Data Bapanas menunjukkan stok CBP meningkat 274,9 persen dibandingkan Maret 2024 yang berada di angka 1,1 juta ton.

Dibandingkan Maret 2025, stok tersebut juga naik 87,3 persen dari sekitar 2,3 juta ton.

Pada Maret 2025, realisasi pengadaan beras dalam negeri mencapai sekitar 610,2 ribu ton, jauh lebih tinggi dibandingkan Maret 2024 yang hanya sekitar 24,6 ribu ton.

Kapasitas gudang yang tersedia sebesar 3 juta ton tidak mencukupi sehingga pemerintah menyewa tambahan gudang berkapasitas 2 juta ton.

"Ini selesai, pangan selesai," ujarnya.

Stabilitas Harga dan Visi Kemandirian Pangan

Peningkatan stok CBP yang mengutamakan produksi dalam negeri berdampak pada stabilitas inflasi beras dalam hampir dua tahun terakhir.

"Jadi Alhamdulillah, bulan suci Ramadhan bukan harga beras menjadi penyumbang inflasi.
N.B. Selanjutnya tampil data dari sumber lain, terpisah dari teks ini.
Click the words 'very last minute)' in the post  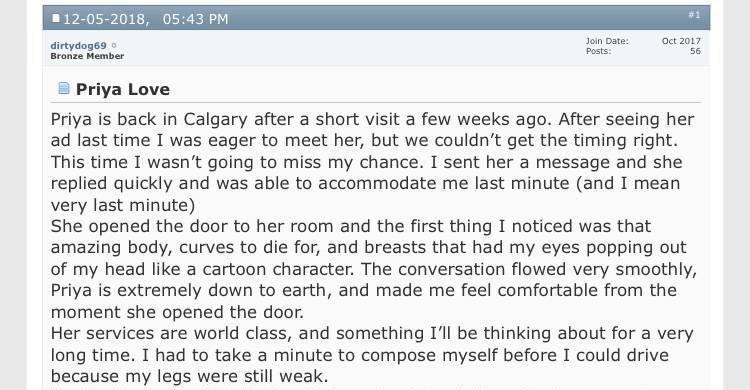(123, 205)
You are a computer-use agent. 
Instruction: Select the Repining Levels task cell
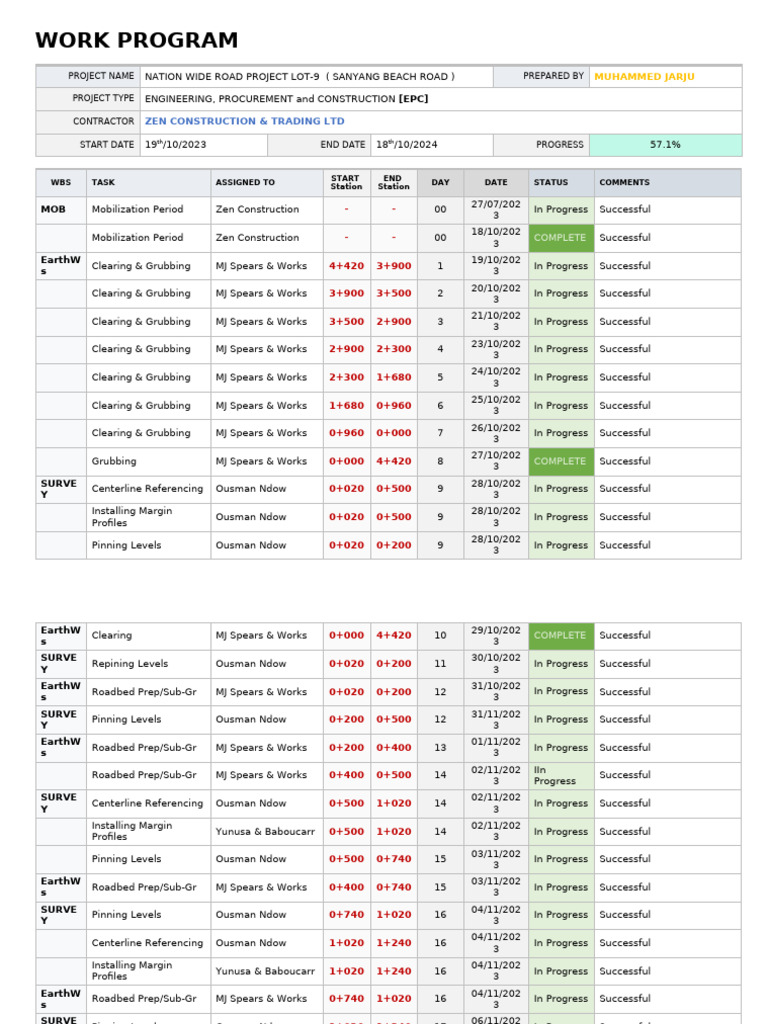pyautogui.click(x=148, y=664)
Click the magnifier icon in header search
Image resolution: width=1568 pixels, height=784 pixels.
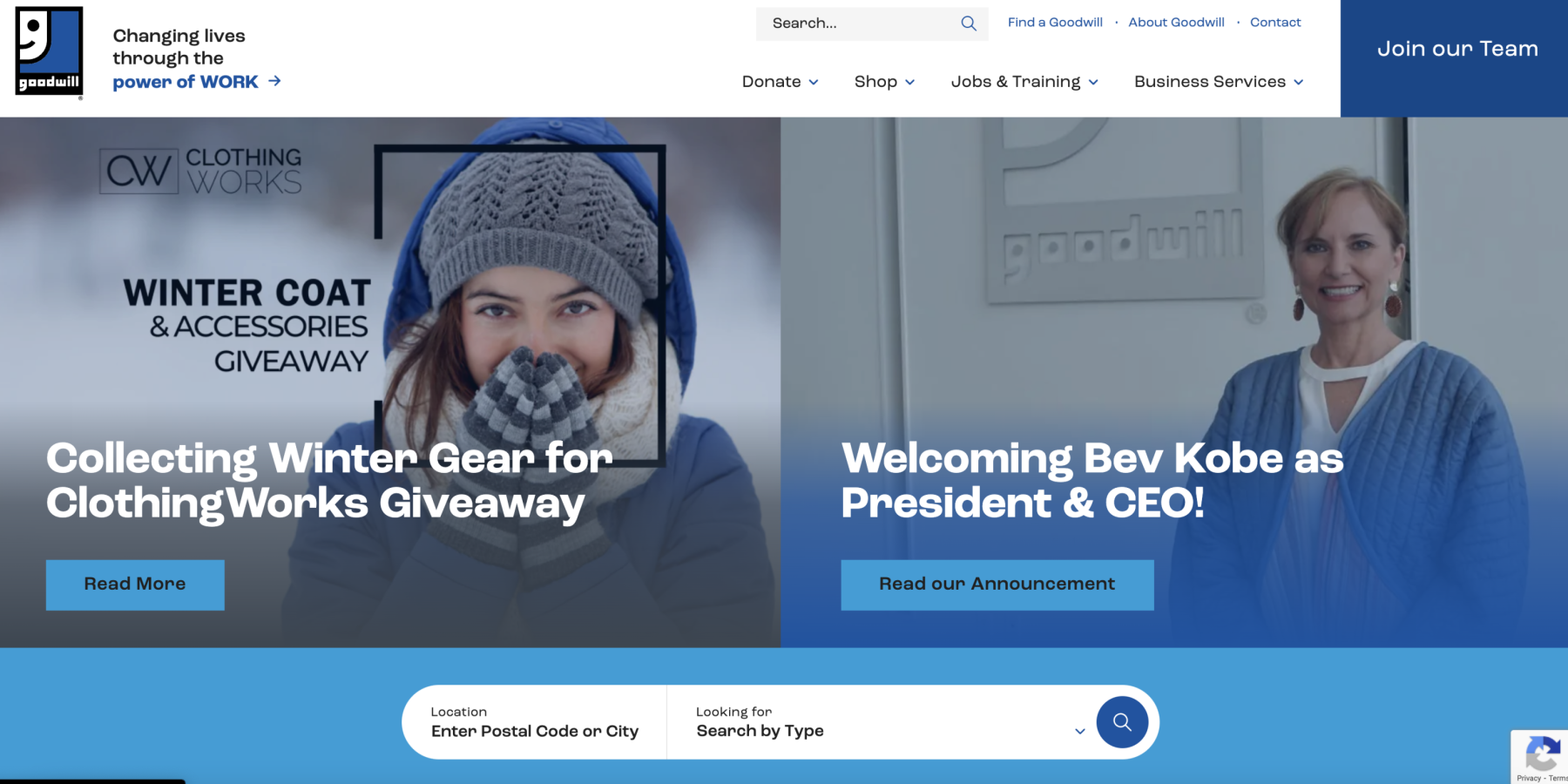click(x=969, y=24)
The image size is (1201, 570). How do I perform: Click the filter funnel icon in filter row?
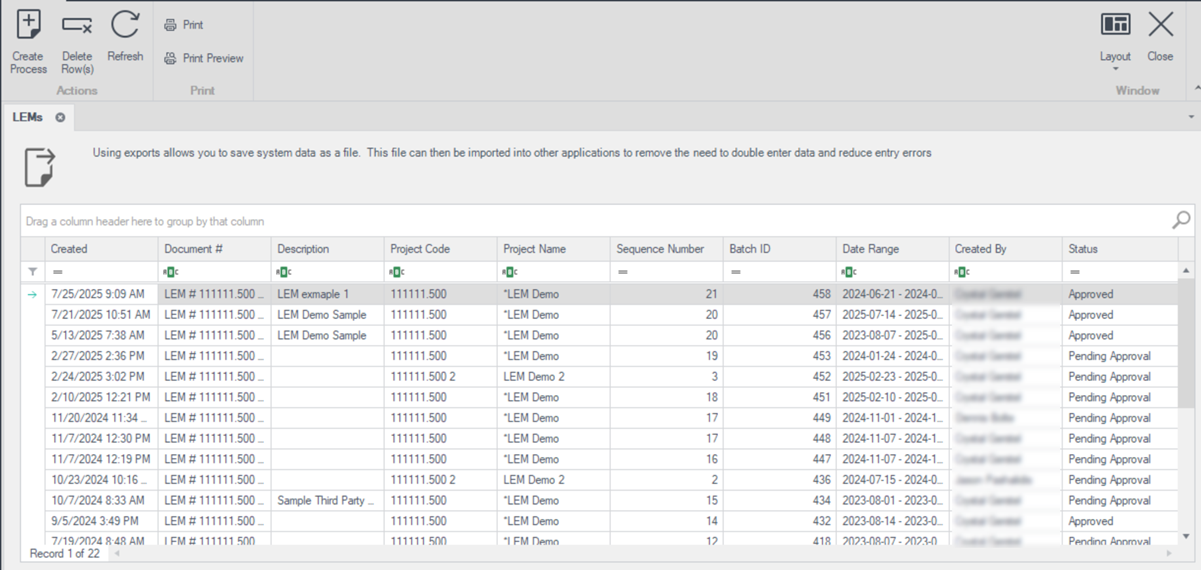point(33,272)
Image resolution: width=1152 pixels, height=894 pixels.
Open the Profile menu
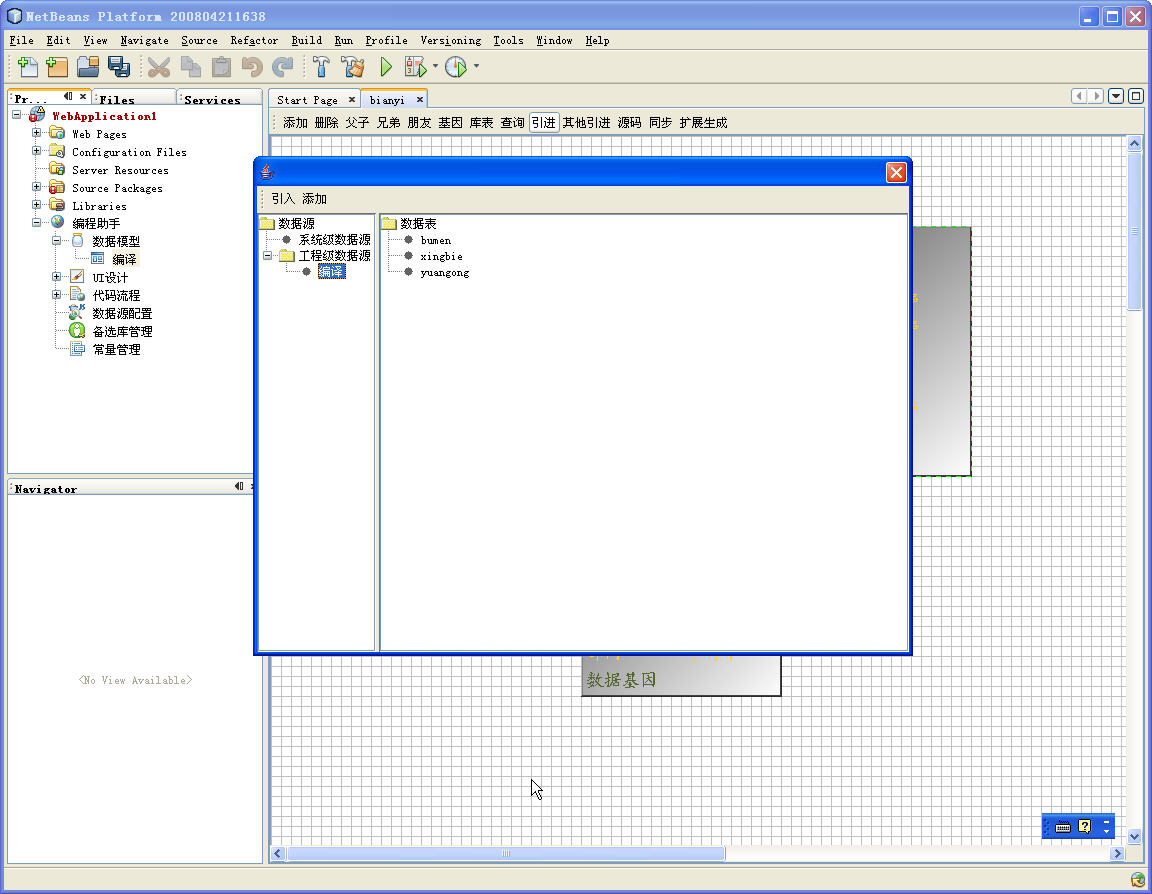[x=386, y=41]
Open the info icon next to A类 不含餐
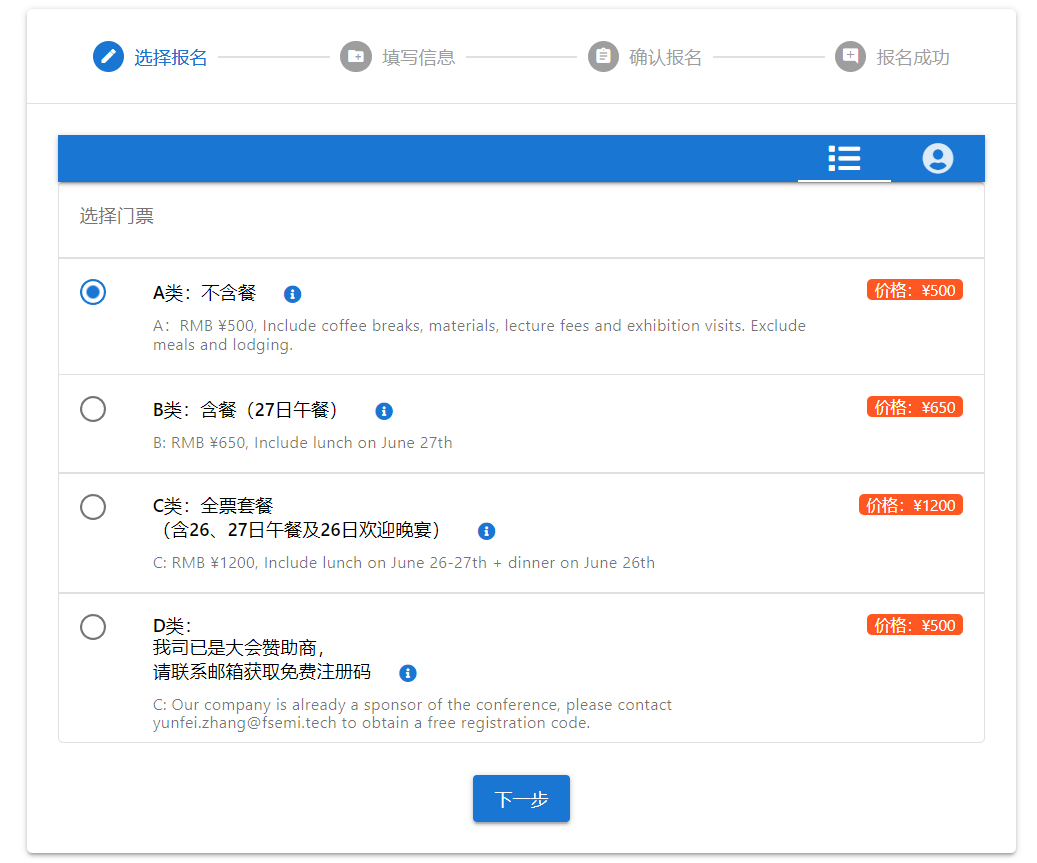1037x863 pixels. (292, 294)
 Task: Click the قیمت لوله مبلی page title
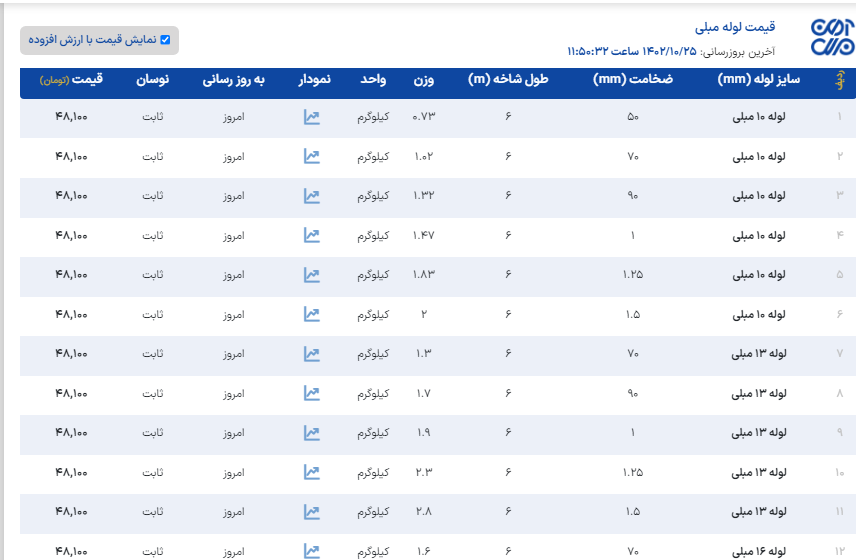click(x=735, y=27)
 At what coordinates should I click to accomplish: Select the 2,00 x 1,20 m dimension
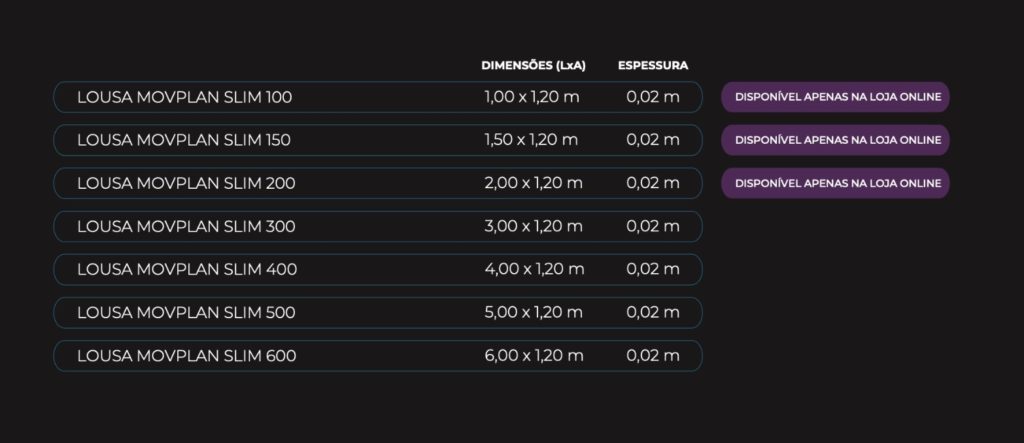(532, 183)
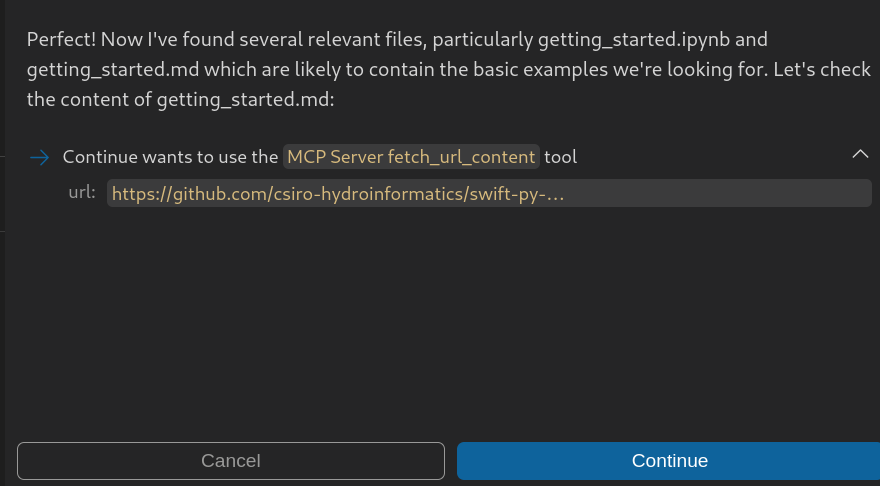Click "fetch_url_content" within the tool badge
Viewport: 880px width, 486px height.
click(461, 157)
Dan 10 sampai 20 tahun terakhir, biasanya nomor satu penyumbang inflasi adalah beras," ia mengungkapkan.

Berdasarkan data Badan Pusat Statistik, inflasi beras bulanan hingga Februari 2026 tercatat sebesar 0,43 persen dan tidak pernah melampaui 2 persen sejak Juni 2024.

Angka tersebut lebih rendah dibandingkan puncak inflasi pada tahun-tahun sebelumnya, yakni 2,30 persen pada Desember 2022, 5,61 persen pada September 2023, 5,28 persen pada Februari 2024, dan 1,35 persen pada Juli 2025.

Presiden Prabowo Subianto menilai keberhasilan ini sebagai hasil kesiapan pemerintah menghadapi gejolak global, termasuk dampak konflik di Timur Tengah.

"Dengan (adanya) perang, (kemungkinan) harga pangan bisa naik. Tapi saya mau tanya, ini bulan Ramadhan, harga pangan (di dalam negeri) terkendali atau tidak? I think we are doing a good job," ujarnya.

Ia juga menegaskan pentingnya kemandirian pangan sebagai bagian dari visi nasional, terutama setelah Indonesia mencapai swasembada beras pada 2025.

"Di saat kondisi geopolitik yang memanas, kita butuh langkah cepat. Bapak Presiden betul-betul visioner. Pada saat beliau dilantik, langsung mengatakan pangan diselesaikan, harus mandiri pangan dan mandiri energi," kata Amran.

Pemerintah menargetkan Indonesia mampu memenuhi kebutuhan pangan secara mandiri tanpa ketergantungan pada pihak luar sebagai langkah strategis menjaga stabilitas nasional.